Genau so stellen sich die „Löwen“ Fußball-Abende in Giesing vor. Ein verdientes 3:0 (2:0) gegen Schwaben Augsburg, der erste Heimsieg der Saison im Grünwalder Stadion, kein Gegentreffer und dann auch noch ein Eigengewächs als Protagonist. Der TSV 1860 München nähert sich der Spitzengruppe in der Regionalliga an und findet immer mehr sein Spiel.
Trainer Alper Kayabunar war „froh über die Art und Weise“, wie seine Schützlinge die Aufgabe gegen Augsburg am Freitagabend bewältigt hatten. „Ich denke, dass wir die Tore zum richtigen Zeitpunkt gemacht haben.“ Dazu hatten die Sechziger viel Ballkontrolle - der Sieg war nie in Gefahr. In der Tabelle kletterte der TSV auf Platz sechs - die drittplatzierten Illertissener sind nur noch einen Punkt entfernt und haben sogar ein Spiel mehr ausgetragen.

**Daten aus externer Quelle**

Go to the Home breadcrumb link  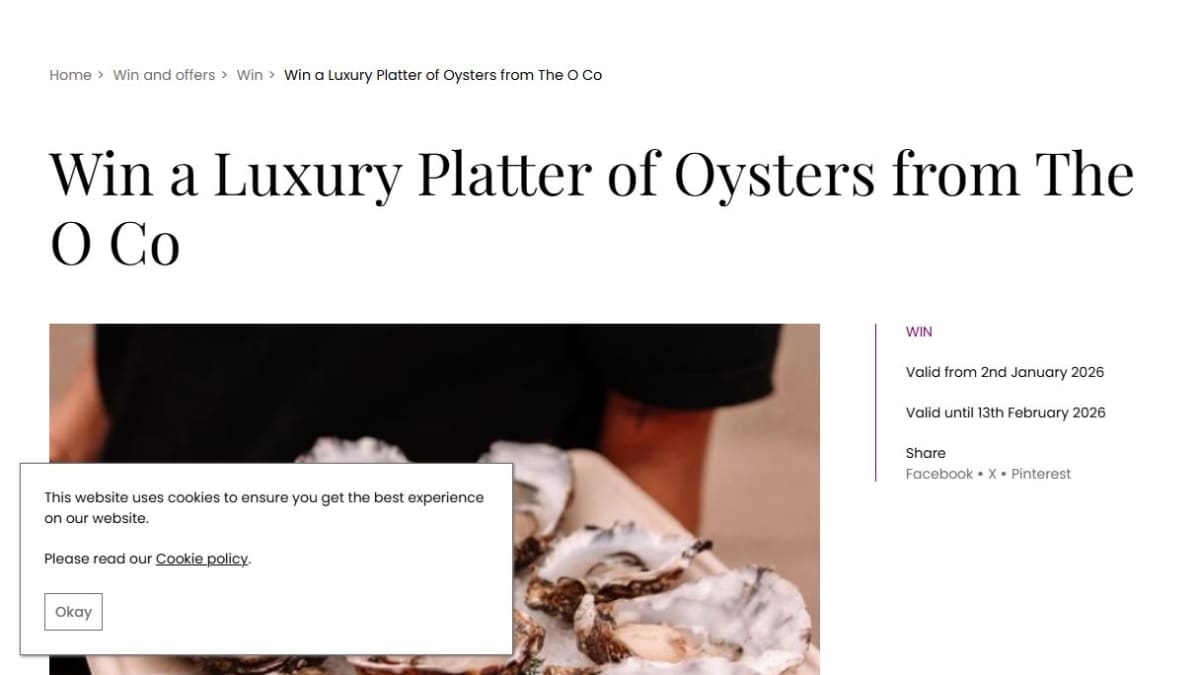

Matchwinner vor 15.000 Zuschauern war Abwehrspieler Lance Fiedler, der mit einem Doppelpack in der 10. und 34. Minute den Grundstein für den Sieg legte. Tunay Deniz erzielte das dritte Tor (49.). „Ein Tor zu schießen für Sechzig, das ist nicht in Wort zu fassen - geil!“, sagte Fiedler im Bayerischen Rundfunk. Vor allem der zweite Treffer aus der Distanz war sehenswert. „Das war kein schlechtes Tor“, meinte der 19-Jährige breit grinsend.
Der kuriose - und unnötige - Heimbann ist damit gebrochen. Die „Löwen“ hatten in den bisherigen Liga-Heimspielen gegen den FC Augsburg II (2:2) und TSV Landsberg (1:1) Siege verpasst. Zudem schied 1860 im eigenen Stadion im DFB-Pokal gegen Holstein Kiel (0:2) und zuletzt im Landespokal gegen Liga-Topteam TSV Buchbach (1:3) aus.
Gegen Schwaben Augsburg hat für Kayabunar „alles gepasst“. Und eine Sache freute den Trainer ganz besonders - und das waren nicht die Tore. „Es macht mich stolz, wie sich die Jungs bis zu letzten Sekunde reingehauen haben, um dieses Gegentor zu verteidigen.“ So soll es weitergehen bei den Blauen - am Dienstag (19.00 Uhr/BR) steht das Auswärtsmatch bei Greuther Fürth II an.